# Task details
Write the next few paragraphs of the article below on Kotlin Multiplatform for sharing business logic, picking up after its last sentence.

# Text for analysis
-- Opening Marker --
Before I begin, I want to be clear that all tools are created to solve problems, but none of them solve all problems. If your development team is in a hurry, or high-quality UI is not a major priority, go ahead and choose an ‘end-to-end’ development platform like Xamarin or Flutter or React Native to code your app for Android and iOS. You’ll get the job done 🎉!
Now, if you already have UIs for your apps, or if you want optimized UI for each platform, you’ll want to use Kotlin Multiplatform. The reason? It doesn’t do UI at all (not yet, anyway). But what it does do — and really well — is business logic for Android and iOS apps.
Though the other multiplatform solutions aspire to support all application layers, they can’t adequately cover them all.
And sharing UI code across platforms is not necessarily desirable anyway. Very often when this is done, there will need to be multiple iterations to make the UI look and behave more natively. This will burn through development cycles, putting more pressure on your dev teams to deliver on time. And normally, the business is pushing for more features over UI quality. Sharing UI is risky, and it’s rarely good for morale, or for business.
Unlike Xamarin, Flutter or React Native, Kotlin Multiplatform does not live within its own ecosystem. Instead, it is very much like a “choose your own adventure” book, which is what makes it so powerful.
While KMP currently has limited libraries (though the number is growing), it does enable you to use all existing libraries and tools on iOS and Android, so there’s no need to wait for libraries or implement hacks and workarounds. You can’t do that with Flutter or React Native without running into sizable obstacles.
The output from Kotlin Multiplatform is just another package on Android and framework on iOS. That can save a significant amount of time and headaches because there is far less time spent writing bridge code or fully re-writing the things that are missing from other solutions.
To code business logic in Flutter, your team first has to code shared logic in a language that is not widely used – Dart – in a new ecosystem, with a smaller community, and difficulty bridging it with existing code. In React Native, your mobile team would need to immerse themselves in the web ecosystem of JavaScript’s new IDEs and other tools . And in Xamarin, they’d have to code in C# , use Visual Studio, and a smaller, less active community. To make matters worse, whichever of these platforms your team uses, they’ll need a communication bridge between native and non-native code.
-- Closing Marker --
# Extracted entries
-- Opening Marker --
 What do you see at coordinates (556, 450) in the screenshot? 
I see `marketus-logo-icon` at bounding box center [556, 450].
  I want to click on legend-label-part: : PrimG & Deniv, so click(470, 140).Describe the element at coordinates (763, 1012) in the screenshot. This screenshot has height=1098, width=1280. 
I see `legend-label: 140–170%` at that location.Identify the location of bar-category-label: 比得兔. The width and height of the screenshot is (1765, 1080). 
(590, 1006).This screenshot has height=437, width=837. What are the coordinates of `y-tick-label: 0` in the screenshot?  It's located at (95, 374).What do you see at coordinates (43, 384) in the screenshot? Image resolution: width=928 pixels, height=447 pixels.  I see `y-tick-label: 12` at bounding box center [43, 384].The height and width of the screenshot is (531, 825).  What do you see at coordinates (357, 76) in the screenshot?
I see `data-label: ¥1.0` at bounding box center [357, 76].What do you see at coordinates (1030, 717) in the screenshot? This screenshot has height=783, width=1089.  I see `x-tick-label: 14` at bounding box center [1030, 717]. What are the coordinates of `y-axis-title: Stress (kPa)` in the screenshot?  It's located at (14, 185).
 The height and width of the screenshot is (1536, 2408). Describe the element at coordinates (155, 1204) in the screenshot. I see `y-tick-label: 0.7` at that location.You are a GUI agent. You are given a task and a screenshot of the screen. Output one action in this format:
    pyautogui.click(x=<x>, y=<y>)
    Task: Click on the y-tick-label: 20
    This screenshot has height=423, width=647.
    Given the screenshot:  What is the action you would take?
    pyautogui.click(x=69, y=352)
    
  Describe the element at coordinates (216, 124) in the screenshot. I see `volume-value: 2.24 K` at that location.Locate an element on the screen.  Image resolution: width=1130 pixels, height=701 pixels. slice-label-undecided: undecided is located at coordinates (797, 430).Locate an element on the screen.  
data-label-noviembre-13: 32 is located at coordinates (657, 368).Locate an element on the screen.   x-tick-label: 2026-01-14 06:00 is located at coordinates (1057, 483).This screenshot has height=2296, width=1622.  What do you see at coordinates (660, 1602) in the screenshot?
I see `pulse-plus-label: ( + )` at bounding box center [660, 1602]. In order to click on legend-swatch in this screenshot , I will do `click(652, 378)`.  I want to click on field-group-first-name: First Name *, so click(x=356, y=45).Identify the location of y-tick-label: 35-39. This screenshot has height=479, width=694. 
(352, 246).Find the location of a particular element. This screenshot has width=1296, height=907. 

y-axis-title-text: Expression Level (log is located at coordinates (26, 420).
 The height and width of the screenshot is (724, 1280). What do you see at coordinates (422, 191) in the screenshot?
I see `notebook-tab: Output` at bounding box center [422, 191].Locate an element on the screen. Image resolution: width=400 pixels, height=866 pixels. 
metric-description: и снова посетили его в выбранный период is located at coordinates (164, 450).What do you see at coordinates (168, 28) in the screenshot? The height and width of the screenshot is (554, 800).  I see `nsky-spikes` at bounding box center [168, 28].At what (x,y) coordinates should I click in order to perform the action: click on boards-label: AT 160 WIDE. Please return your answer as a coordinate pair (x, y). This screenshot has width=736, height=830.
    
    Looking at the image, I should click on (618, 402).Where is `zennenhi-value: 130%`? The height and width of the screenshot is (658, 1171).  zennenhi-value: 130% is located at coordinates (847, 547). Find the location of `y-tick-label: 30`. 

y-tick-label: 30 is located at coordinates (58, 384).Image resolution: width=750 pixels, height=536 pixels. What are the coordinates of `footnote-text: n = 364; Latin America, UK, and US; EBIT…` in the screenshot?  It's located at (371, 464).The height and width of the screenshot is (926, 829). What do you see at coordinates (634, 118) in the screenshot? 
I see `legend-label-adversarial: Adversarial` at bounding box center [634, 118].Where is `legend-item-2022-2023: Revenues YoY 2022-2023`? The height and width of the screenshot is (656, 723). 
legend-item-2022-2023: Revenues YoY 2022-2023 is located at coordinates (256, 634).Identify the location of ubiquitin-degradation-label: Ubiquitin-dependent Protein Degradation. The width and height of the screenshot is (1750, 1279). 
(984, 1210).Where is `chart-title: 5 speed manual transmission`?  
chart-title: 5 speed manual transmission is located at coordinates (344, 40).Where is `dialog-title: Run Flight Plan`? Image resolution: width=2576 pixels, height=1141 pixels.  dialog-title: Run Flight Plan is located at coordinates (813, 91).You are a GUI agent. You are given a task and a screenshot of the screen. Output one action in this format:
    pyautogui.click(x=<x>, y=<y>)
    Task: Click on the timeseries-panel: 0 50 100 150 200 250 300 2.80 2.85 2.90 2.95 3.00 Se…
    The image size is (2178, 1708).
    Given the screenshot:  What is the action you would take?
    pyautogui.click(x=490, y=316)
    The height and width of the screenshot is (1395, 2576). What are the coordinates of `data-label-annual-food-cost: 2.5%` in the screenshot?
-- Closing Marker --
# Response to the task
In Kotlin Multiplatform, however, your team can code the platform-specific business logic, with direct communication with the native platform, with no need to wait for libraries or implement hacks or workarounds.
(You can if you want, that’s part of the adventure you choose.) And even if there are any issues, optional sharing with Kotlin Multiplatform means you only need to revert the code directly related to the issue — no ripping out the whole engine because of a bad spark plug. So, you always have choices.
This is important of course, because it’s the business logic that determines how all features within an app will work. Because you’re writing the native code once for this layer, you accelerate development time and help ensure a solid code base. Plus, writing one set of native code is a highly effective way of future-proofing the code for later releases.
Kotlin Multiplatform, in other words, provides your dev teams with greater flexibility.
The other multiplatform solutions are essentially proprietary, resulting in vendor lock-in. It also results in the need to manage, in effect, a third platform because the ecosystems are too different from the native platforms and, because they try to solve everything but they can’t solve everything, you will need to write more platform specific code than advertised.
Unlike Xamarin and React Native, Kotlin Multiplatform doesn’t require a VM. Flutter doesn’t require a VM in production, but it does put you in a non-native ecosystem writing in a non-native language unlike Kotlin Multiplatform which respects the native languages and ecosystems of each platform. Kotlin Multiplatform is the most native multiplatform solution your team can use today.
KMP doesn’t hide the fact that you’re dealing with multiple platforms because it already compiles to a native library for iOS or Android.
There are no intermediate layers to deal with, virtually eliminating any interop bottlenecks. And since Kotlin Multiplatform works with the native platform ecosystems rather than becoming its own, devs can use the tools and libraries they’ve always used including new platform innovations like SwiftUI and Jetpack Compose. Limitations you do encounter are not dead ends because you can always code around them with Kotlin, Swift, or whatever language lets you solve the issue with the least risk.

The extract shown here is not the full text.